# Phase 8: Model Interpretability Analysis

Understand what the multiclass rebracketing classifier learned.

**Sections:**
1. Load trained model
2. Embedding space visualization (TSNE/UMAP)
3. Attention visualization
4. Feature attribution (which words matter)
5. Chromatic geometry analysis

## Setup

In [None]:
# Install interpretability dependencies
# !pip install captum umap-learn plotly

In [None]:
import sys
sys.path.insert(0, ".")

import torch
import numpy as np
import pandas as pd
import matplotlib.pyplot as plt
import seaborn as sns
from tqdm import tqdm

# Set device (CPU is fine for analysis)
device = torch.device("mps" if torch.backends.mps.is_available() else "cpu")
print(f"Using device: {device}")

## 1. Load Trained Model

In [None]:
# Paths
CHECKPOINT_PATH = "output/checkpoint_best.pt"
DATA_PATH = "data/base_manifest_db.parquet"

# Load checkpoint
checkpoint = torch.load(CHECKPOINT_PATH, map_location=device)

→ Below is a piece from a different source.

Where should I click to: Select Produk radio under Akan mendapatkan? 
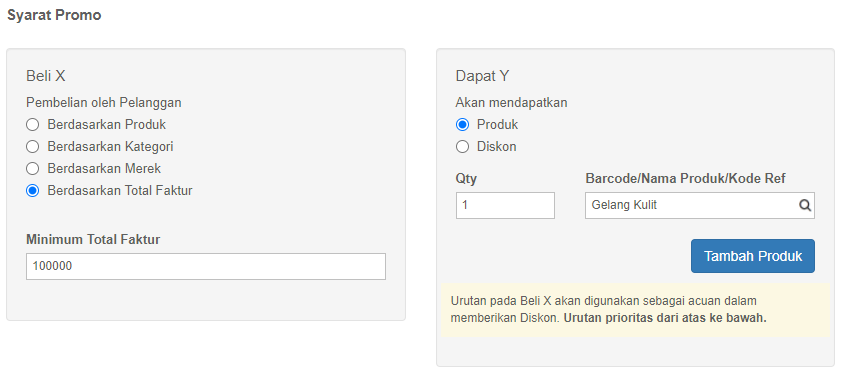(462, 125)
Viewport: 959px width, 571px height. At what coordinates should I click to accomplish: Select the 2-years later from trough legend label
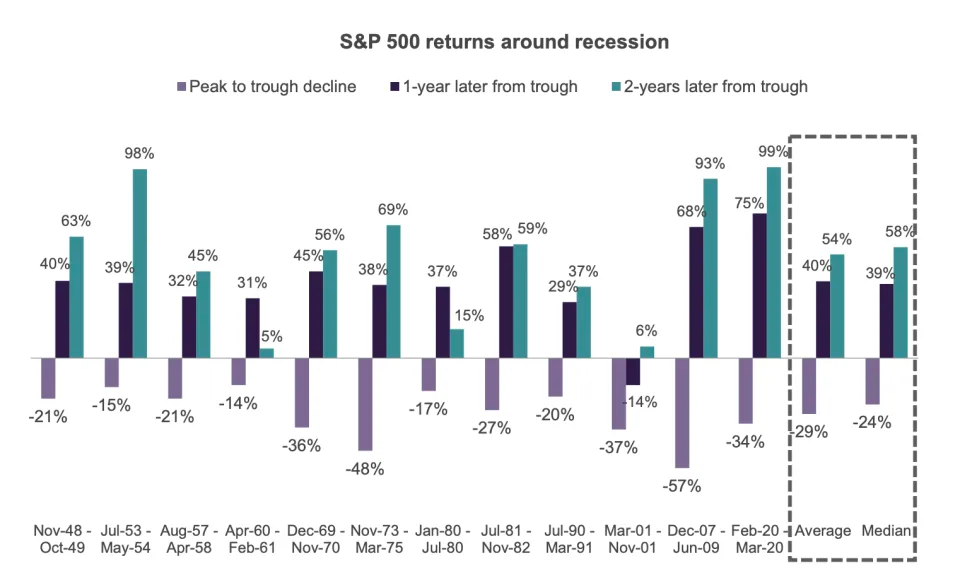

print(f"Checkpoint keys: {checkpoint.keys()}")
print(f"Target type: {checkpoint.get('target_type', 'unknown')}")
print(f"Num classes: {checkpoint.get('num_classes', 'unknown')}")
print(f"Class mapping: {checkpoint.get('class_mapping', {})}")

In [None]:
# Rebuild model from checkpoint config
from models.text_encoder import TextEncoder
from models.multiclass_classifier import MultiClassRebracketingClassifier, MultiClassRainbowModel

config = checkpoint["config"]
class_mapping = checkpoint["class_mapping"]
num_classes = checkpoint["num_classes"]
class_names = list(class_mapping.keys())

# Text encoder
text_config = config["model"]["text_encoder"]
text_encoder = TextEncoder(
    model_name=text_config["model_name"],
    hidden_size=text_config["hidden_size"],
    freeze_layers=text_config["freeze_layers"],
    pooling=text_config["pooling"],
)

# Classifier
clf_config = config["model"]["classifier"]
classifier = MultiClassRebracketingClassifier(
    input_dim=text_encoder.hidden_size,
    num_classes=num_classes,
    hidden_dims=clf_config["hidden_dims"],
    dropout=clf_config["dropout"],
    activation=clf_config["activation"],
)

# Combined model
model = MultiClassRainbowModel(text_encoder=text_encoder, classifier=classifier)
model.load_state_dict(checkpoint["model_state_dict"])
model.to(device)
model.eval()

print("\nModel loaded successfully!")
print(f"Classes: {class_names}")

In [None]:
# Load tokenizer
from transformers import AutoTokenizer

tokenizer = AutoTokenizer.from_pretrained(
    text_config["model_name"],
    use_fast=False,
    add_prefix_space=False,
)
print(f"Tokenizer loaded: {text_config['model_name']}")

In [None]:
# Load data
df = pd.read_parquet(DATA_PATH)

# Filter to rows with concepts and known rebracketing types
df = df[df["concept"].notna()]
df["rebracketing_type"] = df["training_data"].apply(
    lambda x: x.get("rebracketing_type") if isinstance(x, dict) else None
)
df = df[df["rebracketing_type"].isin(class_mapping.keys())]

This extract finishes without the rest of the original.